Monday, 25 January 2010

Virginia and her Wolf

This first entry and the title of the blog are the product of my current reading and inner process on writing. Rather obviously I am reading a biography of Virginia Woolf by Hermoine Lee. This is not the first biography I have read on her life but this one has a more immediate quality which many literary biographies seem to lack.
For all her intelligence, forward thinking politics, brilliant, turgid use of language, Virginia Woolf is also exposed as caustic, snide, and (terminally) damaged. As a biography it goes a long way to undermine to undermine the fairly Victorian assumption that a damaged soul is a romantic soul. Whether or not damage makes us better writers will be dealt with on another day!
Much of what Virginia Woolf seems to struggle with, and this is something I can relate to, is the shadow side of the writing process - doubts, fear, self criticism, but more than that, a kind of madness that accompanies the process of writing. The feeling that the story is writing itself without you, a great monolithic beast that simply barrels forward without your consent. poems and words that plague your waking and sleeping mind until they are exorcised onto paper.
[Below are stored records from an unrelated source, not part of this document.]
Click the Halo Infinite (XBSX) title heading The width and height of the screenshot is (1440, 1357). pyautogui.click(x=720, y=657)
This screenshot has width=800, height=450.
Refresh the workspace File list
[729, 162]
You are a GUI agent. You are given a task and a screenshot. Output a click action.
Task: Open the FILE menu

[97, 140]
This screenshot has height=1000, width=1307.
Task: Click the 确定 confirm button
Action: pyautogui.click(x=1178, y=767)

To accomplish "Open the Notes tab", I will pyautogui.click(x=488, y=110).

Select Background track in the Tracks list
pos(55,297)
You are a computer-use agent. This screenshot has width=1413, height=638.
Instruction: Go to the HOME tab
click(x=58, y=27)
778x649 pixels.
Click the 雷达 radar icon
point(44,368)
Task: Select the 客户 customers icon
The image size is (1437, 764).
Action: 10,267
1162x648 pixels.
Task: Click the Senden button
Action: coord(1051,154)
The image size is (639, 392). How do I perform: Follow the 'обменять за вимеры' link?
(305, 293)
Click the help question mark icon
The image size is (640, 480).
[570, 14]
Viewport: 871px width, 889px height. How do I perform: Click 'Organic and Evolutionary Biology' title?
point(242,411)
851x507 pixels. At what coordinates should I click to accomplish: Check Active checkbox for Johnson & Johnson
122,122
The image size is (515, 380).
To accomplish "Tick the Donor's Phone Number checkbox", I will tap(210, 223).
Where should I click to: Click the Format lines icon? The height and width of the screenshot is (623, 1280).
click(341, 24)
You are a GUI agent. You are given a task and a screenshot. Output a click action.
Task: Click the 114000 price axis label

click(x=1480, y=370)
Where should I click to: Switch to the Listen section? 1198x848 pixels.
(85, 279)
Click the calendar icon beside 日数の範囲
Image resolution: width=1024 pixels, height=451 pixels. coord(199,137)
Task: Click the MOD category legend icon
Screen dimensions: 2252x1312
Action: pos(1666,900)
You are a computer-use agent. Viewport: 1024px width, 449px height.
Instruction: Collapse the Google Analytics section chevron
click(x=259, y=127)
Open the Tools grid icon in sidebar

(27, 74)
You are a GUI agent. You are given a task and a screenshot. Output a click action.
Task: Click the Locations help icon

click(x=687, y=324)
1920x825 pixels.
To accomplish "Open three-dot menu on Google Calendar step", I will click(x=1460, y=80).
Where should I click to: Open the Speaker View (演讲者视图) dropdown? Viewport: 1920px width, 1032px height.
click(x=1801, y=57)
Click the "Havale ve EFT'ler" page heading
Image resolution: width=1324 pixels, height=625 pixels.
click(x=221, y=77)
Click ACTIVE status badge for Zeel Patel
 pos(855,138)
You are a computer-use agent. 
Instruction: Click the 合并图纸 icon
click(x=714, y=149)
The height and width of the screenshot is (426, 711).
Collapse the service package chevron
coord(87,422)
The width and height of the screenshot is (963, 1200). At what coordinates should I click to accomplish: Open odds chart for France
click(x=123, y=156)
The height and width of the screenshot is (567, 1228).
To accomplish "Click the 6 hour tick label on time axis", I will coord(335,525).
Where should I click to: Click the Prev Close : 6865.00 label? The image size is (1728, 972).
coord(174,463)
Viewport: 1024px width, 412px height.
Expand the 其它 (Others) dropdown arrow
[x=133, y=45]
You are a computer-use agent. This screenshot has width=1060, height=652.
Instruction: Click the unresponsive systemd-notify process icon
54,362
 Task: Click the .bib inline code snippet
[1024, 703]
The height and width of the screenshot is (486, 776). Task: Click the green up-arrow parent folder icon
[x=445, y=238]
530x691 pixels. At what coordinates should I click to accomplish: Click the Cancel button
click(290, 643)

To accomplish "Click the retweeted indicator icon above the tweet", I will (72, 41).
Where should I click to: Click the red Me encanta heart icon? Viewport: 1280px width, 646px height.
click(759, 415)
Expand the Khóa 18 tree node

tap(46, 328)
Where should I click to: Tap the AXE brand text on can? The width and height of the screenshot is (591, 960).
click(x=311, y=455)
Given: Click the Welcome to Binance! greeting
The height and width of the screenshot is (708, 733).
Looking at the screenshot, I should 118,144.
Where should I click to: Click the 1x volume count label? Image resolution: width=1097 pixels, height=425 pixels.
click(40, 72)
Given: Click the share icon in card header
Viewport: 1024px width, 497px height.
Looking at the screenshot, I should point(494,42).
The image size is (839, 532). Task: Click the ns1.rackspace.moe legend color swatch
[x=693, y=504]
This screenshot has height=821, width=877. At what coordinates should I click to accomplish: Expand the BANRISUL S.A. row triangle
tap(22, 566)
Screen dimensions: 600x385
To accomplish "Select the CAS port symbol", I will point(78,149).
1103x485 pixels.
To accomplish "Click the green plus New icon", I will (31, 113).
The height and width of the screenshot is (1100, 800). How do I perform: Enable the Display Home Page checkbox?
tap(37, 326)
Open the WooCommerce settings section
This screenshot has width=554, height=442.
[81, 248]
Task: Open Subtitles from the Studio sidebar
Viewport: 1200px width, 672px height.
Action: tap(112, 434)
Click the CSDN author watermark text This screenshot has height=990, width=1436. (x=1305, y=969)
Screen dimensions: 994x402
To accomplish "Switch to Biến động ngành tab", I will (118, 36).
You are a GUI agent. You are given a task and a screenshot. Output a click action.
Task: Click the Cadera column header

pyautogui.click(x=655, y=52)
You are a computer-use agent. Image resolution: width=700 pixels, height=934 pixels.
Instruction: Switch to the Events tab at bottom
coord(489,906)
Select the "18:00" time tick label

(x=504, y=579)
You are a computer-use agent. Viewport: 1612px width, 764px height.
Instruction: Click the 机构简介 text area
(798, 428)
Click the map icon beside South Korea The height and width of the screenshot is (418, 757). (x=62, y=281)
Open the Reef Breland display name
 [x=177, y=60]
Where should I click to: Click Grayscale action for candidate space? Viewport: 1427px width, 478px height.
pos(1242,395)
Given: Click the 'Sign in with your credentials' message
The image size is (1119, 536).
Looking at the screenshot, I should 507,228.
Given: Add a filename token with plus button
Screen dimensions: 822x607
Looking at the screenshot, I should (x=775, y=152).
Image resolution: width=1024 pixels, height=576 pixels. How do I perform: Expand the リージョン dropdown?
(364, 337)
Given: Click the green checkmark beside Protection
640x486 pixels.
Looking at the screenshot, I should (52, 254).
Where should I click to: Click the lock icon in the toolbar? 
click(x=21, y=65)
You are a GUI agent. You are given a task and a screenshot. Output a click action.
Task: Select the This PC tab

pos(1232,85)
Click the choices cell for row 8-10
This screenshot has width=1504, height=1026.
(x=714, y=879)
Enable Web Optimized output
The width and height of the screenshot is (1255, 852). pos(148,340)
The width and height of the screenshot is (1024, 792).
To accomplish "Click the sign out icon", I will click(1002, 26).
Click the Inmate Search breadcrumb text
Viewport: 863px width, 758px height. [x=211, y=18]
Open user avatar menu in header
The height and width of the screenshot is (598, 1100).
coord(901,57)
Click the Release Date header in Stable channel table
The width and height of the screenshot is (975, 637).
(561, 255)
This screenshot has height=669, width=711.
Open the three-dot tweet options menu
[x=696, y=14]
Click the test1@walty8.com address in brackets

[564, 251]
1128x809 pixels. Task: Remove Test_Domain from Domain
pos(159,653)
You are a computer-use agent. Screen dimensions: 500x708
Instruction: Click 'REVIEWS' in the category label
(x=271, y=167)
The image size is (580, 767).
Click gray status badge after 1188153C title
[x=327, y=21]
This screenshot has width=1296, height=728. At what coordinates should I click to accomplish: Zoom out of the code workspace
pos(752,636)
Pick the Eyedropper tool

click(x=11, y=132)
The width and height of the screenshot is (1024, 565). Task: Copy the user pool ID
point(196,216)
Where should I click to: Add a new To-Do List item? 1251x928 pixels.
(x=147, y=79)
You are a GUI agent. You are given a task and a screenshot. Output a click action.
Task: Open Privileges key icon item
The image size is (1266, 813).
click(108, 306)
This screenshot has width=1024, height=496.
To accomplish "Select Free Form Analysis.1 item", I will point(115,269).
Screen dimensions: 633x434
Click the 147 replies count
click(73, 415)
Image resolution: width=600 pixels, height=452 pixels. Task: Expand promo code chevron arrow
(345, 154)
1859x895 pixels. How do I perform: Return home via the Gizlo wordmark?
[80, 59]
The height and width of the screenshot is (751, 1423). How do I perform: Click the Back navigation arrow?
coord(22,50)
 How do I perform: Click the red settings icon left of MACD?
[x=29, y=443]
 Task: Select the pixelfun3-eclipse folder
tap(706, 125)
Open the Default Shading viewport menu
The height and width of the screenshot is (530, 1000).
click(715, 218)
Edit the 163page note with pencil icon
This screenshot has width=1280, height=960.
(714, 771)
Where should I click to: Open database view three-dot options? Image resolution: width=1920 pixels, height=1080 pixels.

This is what I refer to as the Wolf in this blogs title, in this case Virginia's wolf, but mine too. It is the Jungian animus.
I work a lot with animal totems, and living in the country spending hours every day walking means I feel very connected to animals as messengers and they inform much of what I write- in whatever form that may take: as archetypes, allegories etc and in this sense the predatory animal: the wolf, the fox etc are my animal embodiment if the shadow writer, the sub conscious part of oneself. It sits below the surface and collects experience, sniffs out words and phrases on the wind, turns an amplifying ear to a half heard conversation, stalks a marginal personality as literary quarry and then chews them over like an old rotting carcass to then finally, with all instincts primed, whiskers erect, nostrils wide, fur bristled and ridged on the ruff, spit them out onto the page.
So, that is Virginia, and that is her wolf. I hope this goes some way to explaining it.